Ready to take on everything she is not ready for.

As her kettle brews she brushes her hair. She irons the clothes that fit too tight and don’t fall right. She lines her eyes, applies mascara and taints her lips. She wraps her scarf around her head and pins it into place. She drinks her tea. And puts on plasters before wearing her heels. She is ready.

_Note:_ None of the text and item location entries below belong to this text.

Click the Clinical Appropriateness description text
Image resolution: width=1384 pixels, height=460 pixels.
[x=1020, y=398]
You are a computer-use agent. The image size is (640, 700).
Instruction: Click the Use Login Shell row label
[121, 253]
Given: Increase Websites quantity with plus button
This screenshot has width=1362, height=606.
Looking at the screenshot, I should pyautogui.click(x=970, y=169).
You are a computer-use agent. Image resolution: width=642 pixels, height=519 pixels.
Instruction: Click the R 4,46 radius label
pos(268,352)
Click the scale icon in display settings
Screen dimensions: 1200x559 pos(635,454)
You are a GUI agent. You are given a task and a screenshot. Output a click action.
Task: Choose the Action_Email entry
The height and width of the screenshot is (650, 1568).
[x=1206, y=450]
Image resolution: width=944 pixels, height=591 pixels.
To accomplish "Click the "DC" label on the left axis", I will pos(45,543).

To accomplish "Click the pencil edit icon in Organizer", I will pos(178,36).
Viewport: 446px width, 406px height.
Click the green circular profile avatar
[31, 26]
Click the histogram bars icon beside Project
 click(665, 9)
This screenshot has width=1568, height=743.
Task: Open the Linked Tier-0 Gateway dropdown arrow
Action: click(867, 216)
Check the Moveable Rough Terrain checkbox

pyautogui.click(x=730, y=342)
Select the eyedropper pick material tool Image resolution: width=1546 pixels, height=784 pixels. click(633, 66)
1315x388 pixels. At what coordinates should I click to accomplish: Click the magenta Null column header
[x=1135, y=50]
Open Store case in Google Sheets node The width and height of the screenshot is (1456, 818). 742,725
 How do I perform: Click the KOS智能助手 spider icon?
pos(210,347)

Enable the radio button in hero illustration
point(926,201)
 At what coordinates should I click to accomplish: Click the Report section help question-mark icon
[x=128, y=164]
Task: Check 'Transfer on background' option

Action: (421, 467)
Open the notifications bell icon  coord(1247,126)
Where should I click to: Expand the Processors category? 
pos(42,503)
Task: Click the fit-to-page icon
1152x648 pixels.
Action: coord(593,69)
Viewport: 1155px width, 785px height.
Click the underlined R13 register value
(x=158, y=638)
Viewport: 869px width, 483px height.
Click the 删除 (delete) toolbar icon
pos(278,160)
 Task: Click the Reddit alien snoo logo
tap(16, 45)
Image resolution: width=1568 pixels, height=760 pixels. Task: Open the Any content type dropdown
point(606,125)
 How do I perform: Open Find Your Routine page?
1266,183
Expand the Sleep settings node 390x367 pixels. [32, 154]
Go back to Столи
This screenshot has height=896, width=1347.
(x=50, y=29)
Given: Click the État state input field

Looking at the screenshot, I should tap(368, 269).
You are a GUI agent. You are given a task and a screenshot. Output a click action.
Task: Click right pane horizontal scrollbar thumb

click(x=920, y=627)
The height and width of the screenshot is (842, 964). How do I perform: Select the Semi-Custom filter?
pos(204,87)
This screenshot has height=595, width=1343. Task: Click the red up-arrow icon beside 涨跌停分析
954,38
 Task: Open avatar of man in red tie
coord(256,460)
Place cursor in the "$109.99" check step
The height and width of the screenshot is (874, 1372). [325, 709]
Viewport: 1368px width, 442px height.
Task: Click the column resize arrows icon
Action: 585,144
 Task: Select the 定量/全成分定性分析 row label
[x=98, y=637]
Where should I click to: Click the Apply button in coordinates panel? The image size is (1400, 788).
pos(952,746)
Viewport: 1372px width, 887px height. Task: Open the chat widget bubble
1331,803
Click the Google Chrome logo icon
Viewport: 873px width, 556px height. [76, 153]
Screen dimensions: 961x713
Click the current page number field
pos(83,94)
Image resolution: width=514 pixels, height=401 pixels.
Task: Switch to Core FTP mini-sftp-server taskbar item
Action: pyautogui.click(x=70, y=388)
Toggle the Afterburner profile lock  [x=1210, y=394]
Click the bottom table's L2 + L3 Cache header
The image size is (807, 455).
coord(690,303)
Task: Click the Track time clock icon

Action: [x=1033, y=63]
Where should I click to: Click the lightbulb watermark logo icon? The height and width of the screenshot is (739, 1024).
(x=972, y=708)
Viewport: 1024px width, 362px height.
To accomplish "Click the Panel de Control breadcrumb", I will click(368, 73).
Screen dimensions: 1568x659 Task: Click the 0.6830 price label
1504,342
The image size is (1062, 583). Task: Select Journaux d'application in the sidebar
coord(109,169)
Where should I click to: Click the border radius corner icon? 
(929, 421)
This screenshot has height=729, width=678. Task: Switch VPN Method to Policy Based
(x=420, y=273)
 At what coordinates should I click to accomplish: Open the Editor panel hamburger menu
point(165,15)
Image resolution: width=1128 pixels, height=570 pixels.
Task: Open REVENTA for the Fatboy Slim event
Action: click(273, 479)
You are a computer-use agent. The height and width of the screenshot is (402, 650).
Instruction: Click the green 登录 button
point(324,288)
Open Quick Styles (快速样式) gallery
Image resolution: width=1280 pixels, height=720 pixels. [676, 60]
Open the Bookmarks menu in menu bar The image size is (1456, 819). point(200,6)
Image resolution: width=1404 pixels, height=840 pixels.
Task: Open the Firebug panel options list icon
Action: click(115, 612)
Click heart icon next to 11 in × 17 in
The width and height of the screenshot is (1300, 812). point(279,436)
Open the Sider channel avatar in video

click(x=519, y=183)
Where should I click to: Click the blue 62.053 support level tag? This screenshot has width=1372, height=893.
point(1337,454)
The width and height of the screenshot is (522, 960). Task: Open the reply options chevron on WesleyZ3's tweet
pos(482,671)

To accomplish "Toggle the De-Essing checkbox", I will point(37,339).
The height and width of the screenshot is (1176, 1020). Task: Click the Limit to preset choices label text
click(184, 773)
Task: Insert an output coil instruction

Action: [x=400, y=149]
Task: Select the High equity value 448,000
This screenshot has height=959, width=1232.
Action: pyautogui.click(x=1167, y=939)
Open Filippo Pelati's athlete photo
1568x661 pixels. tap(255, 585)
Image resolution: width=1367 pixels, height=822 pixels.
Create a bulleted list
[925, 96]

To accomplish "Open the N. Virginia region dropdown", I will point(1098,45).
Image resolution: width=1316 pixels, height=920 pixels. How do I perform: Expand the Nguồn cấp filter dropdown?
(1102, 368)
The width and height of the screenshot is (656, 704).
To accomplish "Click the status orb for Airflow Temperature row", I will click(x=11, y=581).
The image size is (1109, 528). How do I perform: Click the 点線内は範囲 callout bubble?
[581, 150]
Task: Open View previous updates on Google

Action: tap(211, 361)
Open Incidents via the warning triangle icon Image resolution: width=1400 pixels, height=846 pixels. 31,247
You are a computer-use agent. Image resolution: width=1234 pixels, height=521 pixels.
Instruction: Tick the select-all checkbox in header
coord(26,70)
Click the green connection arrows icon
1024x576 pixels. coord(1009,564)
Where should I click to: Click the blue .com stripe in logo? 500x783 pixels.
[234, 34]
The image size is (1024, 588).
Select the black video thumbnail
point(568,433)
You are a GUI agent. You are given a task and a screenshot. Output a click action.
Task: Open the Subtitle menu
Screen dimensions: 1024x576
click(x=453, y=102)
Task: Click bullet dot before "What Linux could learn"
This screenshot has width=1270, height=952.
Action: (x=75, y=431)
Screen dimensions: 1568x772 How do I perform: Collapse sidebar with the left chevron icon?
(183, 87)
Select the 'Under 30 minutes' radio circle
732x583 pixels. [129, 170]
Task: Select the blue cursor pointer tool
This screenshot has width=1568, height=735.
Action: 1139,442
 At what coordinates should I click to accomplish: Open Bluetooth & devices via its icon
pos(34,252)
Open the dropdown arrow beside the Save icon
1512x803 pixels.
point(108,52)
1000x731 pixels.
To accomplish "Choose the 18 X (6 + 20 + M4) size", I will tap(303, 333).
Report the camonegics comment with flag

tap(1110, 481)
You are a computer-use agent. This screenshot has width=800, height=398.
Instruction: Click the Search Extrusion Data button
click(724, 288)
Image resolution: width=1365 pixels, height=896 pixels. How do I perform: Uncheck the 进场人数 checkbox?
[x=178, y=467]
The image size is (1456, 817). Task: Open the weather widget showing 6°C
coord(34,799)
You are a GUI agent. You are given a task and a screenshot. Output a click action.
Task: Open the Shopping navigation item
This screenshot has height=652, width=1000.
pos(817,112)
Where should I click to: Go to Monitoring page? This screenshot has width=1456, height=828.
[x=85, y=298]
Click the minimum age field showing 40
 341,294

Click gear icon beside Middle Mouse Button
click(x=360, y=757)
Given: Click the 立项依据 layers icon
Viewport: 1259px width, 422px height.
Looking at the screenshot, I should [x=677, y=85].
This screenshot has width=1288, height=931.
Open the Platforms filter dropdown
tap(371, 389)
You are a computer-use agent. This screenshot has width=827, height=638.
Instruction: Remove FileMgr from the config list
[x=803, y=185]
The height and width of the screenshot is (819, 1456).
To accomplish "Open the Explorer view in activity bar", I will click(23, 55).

Ready to pretend she understands the capitalistic world she’s thrown herself in where the corporate call themselves the alternative. They pride themselves as diverse and inclusive yet she sees no one like herself and does not fit in. She pretends she does not mind that they get drunk and speak too close, spewing horrible fumes and dropping alcohol onto her beautiful gown. She pretends she does not feel offended when they assume she is against LGBT rights. She tries to laugh as the scoff at “chavs only buying clothes from Primark” whilst she is dressed in mostly Primark clothes and lives with her mum in a council house. She is patient when they ask “are you Islam?” and “so what are you doing about ISIS?”. She hides her offence at the “I volunteered in Africa (because obviously Africa is a country to them). It was weird because I was the only white person in the village”. She goes along to yet another evening of networking with the same clones and the same stench of wine.

And when all is done, she can come back home. She takes off the heels at the door, unwraps her scarf, wipes off the black around her eyes and changes into her mexi. She does not have to be ready anymore. She sighs with relief and gets ready for bed, dreading the morning ahead.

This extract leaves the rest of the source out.